We are always searching for perfection, but never finding it. We invent theories of how perfection exists, just not here, not now. Perfection is an illusion.
For the Greek philosopher Plato perfection only existed in Forms and everything in the material world was merely an imperfect image of those Forms. Real perfection existed somewhere other than where we live.
For Christians perfection resides in God. God is perfect and all-knowing, all-loving, and all-powerful. If perfection is an illusion, what is God? Not an illusion, but not an unchanging image of perfection either.
The ACIM (A Course In Miracles) folks have an answer.
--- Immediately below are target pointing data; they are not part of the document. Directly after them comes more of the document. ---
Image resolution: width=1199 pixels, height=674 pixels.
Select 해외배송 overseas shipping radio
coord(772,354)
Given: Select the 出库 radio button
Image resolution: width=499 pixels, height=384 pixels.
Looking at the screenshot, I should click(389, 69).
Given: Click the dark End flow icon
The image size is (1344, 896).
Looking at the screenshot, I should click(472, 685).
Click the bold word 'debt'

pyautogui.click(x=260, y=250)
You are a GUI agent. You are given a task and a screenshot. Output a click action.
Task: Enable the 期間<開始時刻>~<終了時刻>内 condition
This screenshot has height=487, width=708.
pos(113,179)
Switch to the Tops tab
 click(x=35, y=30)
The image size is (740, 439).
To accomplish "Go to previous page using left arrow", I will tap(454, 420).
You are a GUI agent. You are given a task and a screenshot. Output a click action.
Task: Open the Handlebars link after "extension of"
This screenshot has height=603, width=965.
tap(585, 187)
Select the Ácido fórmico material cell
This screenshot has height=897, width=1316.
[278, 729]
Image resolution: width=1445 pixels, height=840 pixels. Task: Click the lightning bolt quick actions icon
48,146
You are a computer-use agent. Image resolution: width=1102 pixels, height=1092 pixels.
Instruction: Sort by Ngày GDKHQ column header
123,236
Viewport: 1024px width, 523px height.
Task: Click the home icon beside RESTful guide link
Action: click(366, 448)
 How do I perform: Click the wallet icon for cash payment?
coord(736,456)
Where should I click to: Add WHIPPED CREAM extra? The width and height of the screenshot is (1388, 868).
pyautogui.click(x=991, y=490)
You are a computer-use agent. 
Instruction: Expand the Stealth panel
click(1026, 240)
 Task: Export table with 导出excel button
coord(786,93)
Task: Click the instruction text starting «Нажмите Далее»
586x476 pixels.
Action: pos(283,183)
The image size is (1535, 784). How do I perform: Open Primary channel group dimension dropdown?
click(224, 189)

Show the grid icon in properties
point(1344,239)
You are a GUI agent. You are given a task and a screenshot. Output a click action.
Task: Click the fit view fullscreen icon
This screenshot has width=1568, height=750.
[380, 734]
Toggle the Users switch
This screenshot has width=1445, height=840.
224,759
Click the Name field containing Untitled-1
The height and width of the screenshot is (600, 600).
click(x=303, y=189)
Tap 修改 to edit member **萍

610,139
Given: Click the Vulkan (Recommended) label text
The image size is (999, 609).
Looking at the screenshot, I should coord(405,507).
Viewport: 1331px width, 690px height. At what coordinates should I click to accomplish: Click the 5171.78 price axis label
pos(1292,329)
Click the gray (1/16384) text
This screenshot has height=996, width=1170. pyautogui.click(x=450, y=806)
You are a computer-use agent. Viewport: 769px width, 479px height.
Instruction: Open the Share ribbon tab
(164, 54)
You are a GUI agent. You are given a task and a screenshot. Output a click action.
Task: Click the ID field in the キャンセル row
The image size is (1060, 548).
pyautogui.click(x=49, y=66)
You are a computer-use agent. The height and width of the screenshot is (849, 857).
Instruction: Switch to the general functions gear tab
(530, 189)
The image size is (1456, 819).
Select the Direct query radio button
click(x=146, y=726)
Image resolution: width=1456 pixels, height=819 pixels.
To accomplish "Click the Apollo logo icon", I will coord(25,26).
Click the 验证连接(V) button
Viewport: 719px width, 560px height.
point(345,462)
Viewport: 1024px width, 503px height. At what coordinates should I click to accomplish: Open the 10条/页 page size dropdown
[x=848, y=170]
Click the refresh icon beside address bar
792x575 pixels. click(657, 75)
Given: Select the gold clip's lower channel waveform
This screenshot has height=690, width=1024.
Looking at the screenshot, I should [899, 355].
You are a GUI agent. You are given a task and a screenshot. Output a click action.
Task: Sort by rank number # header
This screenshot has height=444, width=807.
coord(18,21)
The world is not real and it is only a dream.
[ACIM] states that everything involving time, space, and perception is as illusory. It presents a nondualism which states that God is the only truth and reality: perfect, unchanging, unchangeable, extending only love, though not in time and space, which can not really be comprehended from a dualistic perspective. –Wikipedia
“Dualism” or “duality” is a big no-no to many into this kind of philosophy. Perfection has to be unchanging (which in itself makes sense) so anything that changes is neither perfect, nor real.
I come to a different conclusion.
At some level the world exists and we live in it. A lot of how we perceive it is an illusion at some level too. We see solid objects but know from science that a lot we perceive is just empty space, occupied by tiny atoms, or particles, or something – possibly just waves or vibrations that feel solid.
To me the world is self-evident proof that absolute perfection is an illusion. God is not perfect and has never been so. That is not a bad thing.
The real God, of whom the Christian Apostle Paul said that “in him we live and move and have our being” (Acts 17:28) is not an absolute, finished, perfect being. That God is “becoming” that which it choses to be. God has goals, plans, and purpose in this existence, and you are part of that plan.
Supposedly God gave his name to Moses thus:
“I will be what I will be” (Exodus 3:14, alternative translation)
The above is the alternative translation in the NIV (New International Version) that usually goes along the static line of “I AM THAT I AM” that most are probably familiar with.
Author Joseph J. Dewey has argued that the most accurate translation would be:
I am becoming that which I choose to become (I AM BECOMING)
This takes into account, as does the alternative NIV version, that the underlying Hebrew verb is in the future, not present tense. If you think about it a bit, that kind of God or being is a lot more likely to sympathize with our problems than some absolute, perfect being beyond duality.
We too, like that God, are in a process of becoming something more. Maybe that is because we are part of that God? Think about it.
11/3/2015
A Course In Miracles (ACIM) seems to believe that which is not perfect is not real, or something like that. I would like to suggest another possibility. Nothing which is real is perfect. Nothing, not even God.
Perfection is an illusion, a belief about what something can be without any objective evidence to show that it is possible. It is an imaginary thing, much like medieval theologians arguing about how many angels could fit on the head of a pin.
So if God is not perfect, not all-powerful and all that stuff, then isn’t God limited? How is that?
liam
What is the problem with a limited God? Another way of saying it might be that on its level God is constrained and limited, but that level where God exists is so much higher than where we are it appears to be perfection to us – we can not imagine the difficulties God might face.
Also, if God took part in creation then once creation was a reality its physical laws were set in place such that not even God could change them from inside that creation. If God wants to partake in that existence, to be in it, then it must obey the laws of that universe.
lwk
I would have to agree with “relatively perfect’ and also that absolute perfection does not exist. Thanks for your comment!